The Environmental Protection Agency sets standards for
tailpipe emissions. States can apply for an exemption from those standards, but
only to impose more stringent ones. California, due largely to the Los Angeles
area’s historically bad smog problem, has for years had such an exemption. Under
Scott Pruitt, the new head of the EPA—or, as the head of the Sierra Club has
aptly described him, the arsonist in charge of the fire department—that
exemption is likely to be revoked.
If it is, that revocation will be in keeping with one
of the cardinal principles of the modern Republican Party: to favor the rights
of states to regulate their own affairs free of oversight by the hated federal
government—except when Republicans control the hated federal government, and
then to hell with states’ rights.
There are of course exceptions, but by and large
Republicans are remarkably consistent in this inconsistency. Whether the issue
is imposing vehicle emissions standards in California, or drilling for oil off
the coast of California, or recounting votes in Florida, or standardized
testing of school kids, or sanctuary cities, or fracking, or smoking marijuana,
big-government-bashing Republicans are generally just fine thank you with
federal power when they’re the ones wielding it.
By a similar token they take a dim view of welfare but
not when it comes in the form of crop subsidies to white farmers in red states.
They’re all for religious liberty when that means allowing merchants to
discriminate against gay customers, but when the religion in question is Islam,
they clamor for immigration barriers and support spying on mosques. Many of the
same Republicans who embraced the invasion of Iraq under transparently false
pretenses fourteen years ago now embrace a president who says it was all a
catastrophic blunder—a blunder, one might add, much of the cost of which the
Bush administration declined to include in the Pentagon’s budget. They financed
that war for almost six years largely through supplemental appropriations, not
unlike teenagers with a credit card. And then at their 2012 convention the
Republicans had the gall to display a pair of huge clocks tracking the deficit
as if they themselves had had nothing to do with creating it.
All of this hypocrisy leaves you wondering what the
Republicans really do stand for. If you judge from the chanting at some of
their more recent conventions, what they believe most fervently in and get most
excited about is oil drilling and incarcerating Hillary Clinton.
Obviously, there’s more to core Republican values than
they let on with their chanting. For one thing, there’s cutting taxes. That’s
one thing they generally are entirely consistent about. They purport to put country
first, but actually among their first priorities is finding ways to avoid
footing the bill for it.
Another is a huge military. Other agencies of the
government are bloated. The military, no matter how big it may be, is pretty
much invariably undersized, and during every Democratic administration it
either vanishes entirely or falls into such a state of disrepair it has to be
rebuilt.

• Data on locating visible targets:

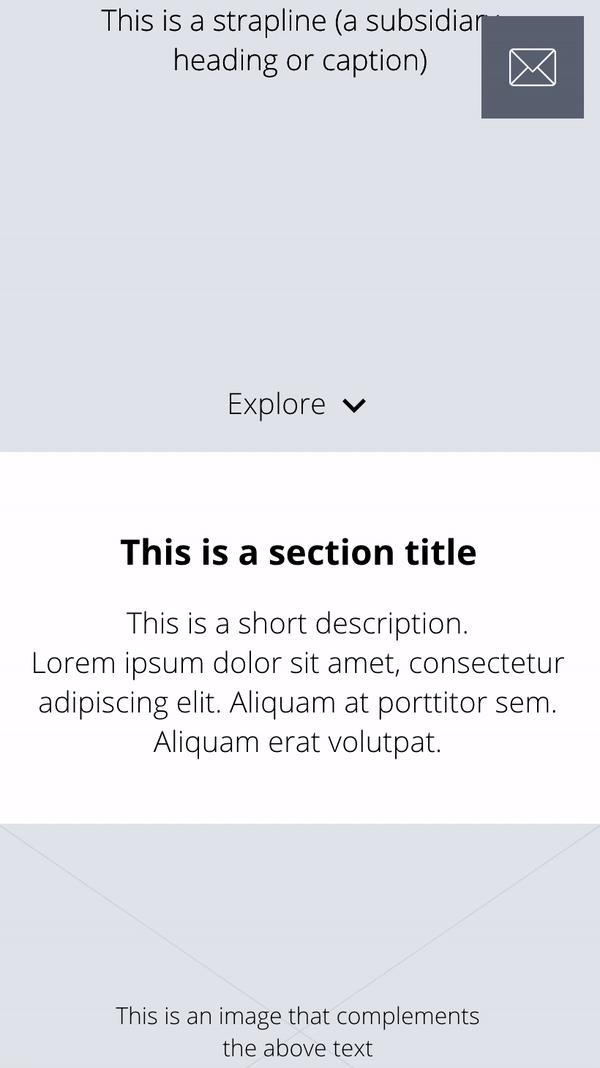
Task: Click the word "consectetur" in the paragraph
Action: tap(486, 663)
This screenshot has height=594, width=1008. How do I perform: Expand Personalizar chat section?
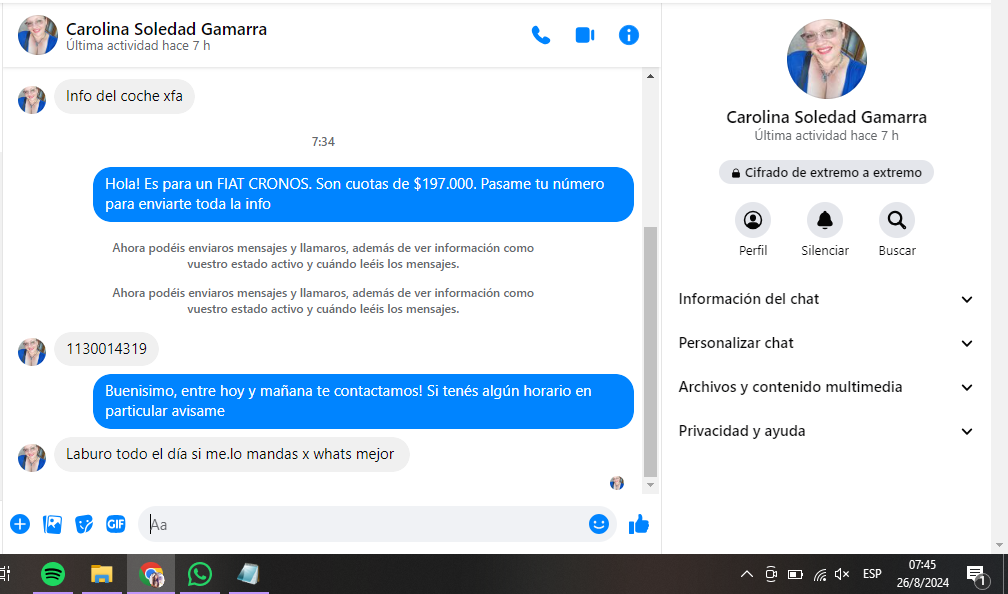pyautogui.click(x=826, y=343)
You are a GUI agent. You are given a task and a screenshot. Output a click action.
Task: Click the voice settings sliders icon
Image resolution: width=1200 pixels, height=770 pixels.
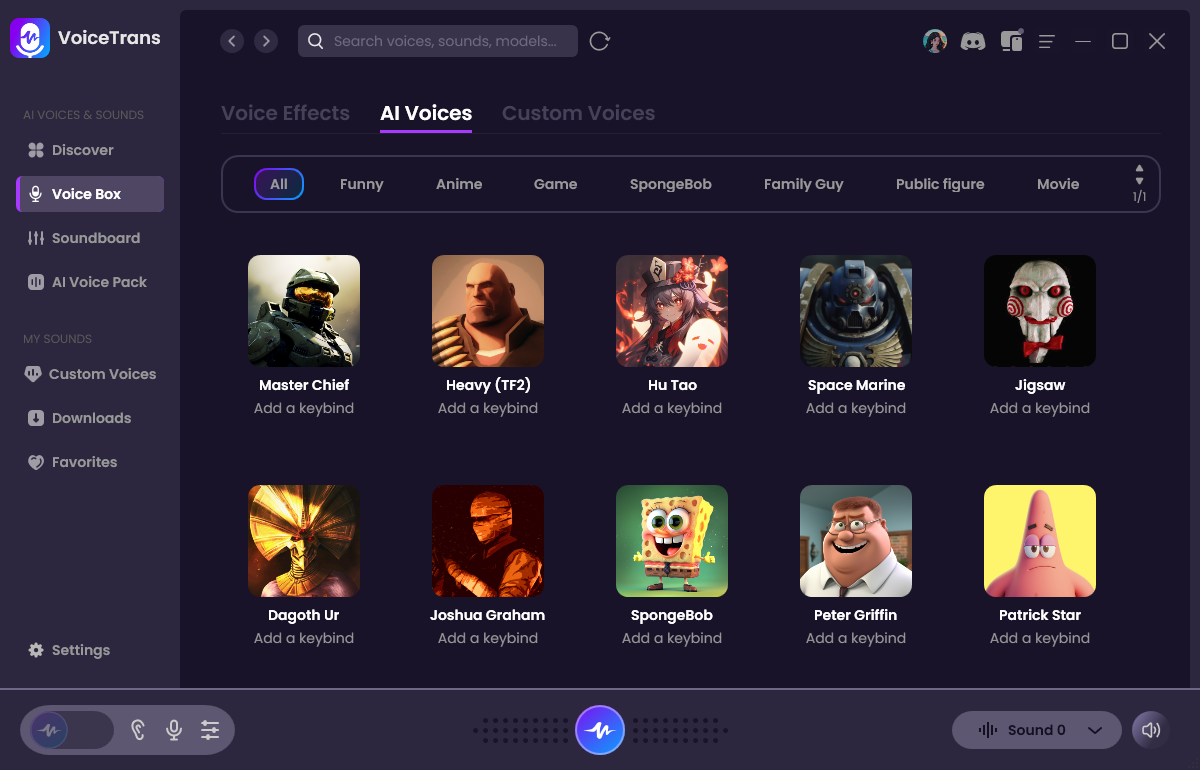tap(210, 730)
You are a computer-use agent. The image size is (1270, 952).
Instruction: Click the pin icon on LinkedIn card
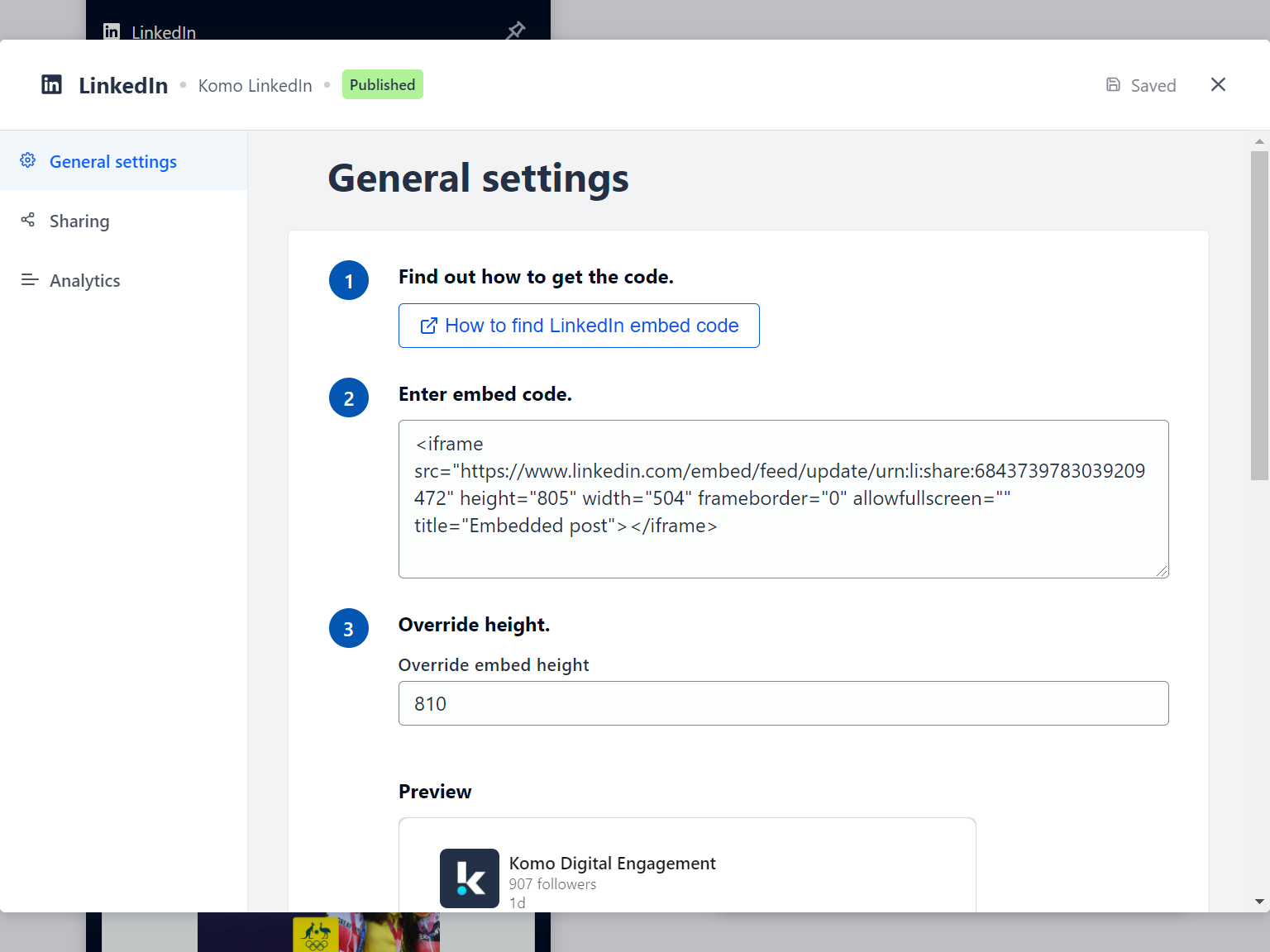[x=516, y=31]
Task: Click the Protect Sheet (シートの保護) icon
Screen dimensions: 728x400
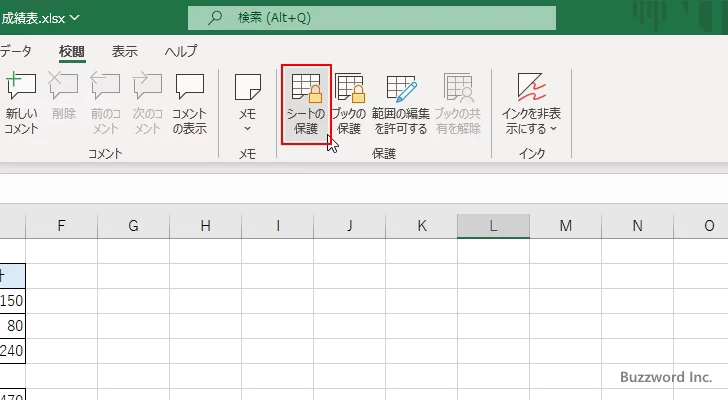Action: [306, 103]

• SET PROBLEM: Copy the stretch of the essay on Republican inconsistency from "All of this" through "bill for it.", substituting "cheering" for "chanting".

• RESULT:
All of this hypocrisy leaves you wondering what the
Republicans really do stand for. If you judge from the cheering at some of
their more recent conventions, what they believe most fervently in and get most
excited about is oil drilling and incarcerating Hillary Clinton.
Obviously, there’s more to core Republican values than
they let on with their cheering. For one thing, there’s cutting taxes. That’s
one thing they generally are entirely consistent about. They purport to put country
first, but actually among their first priorities is finding ways to avoid
footing the bill for it.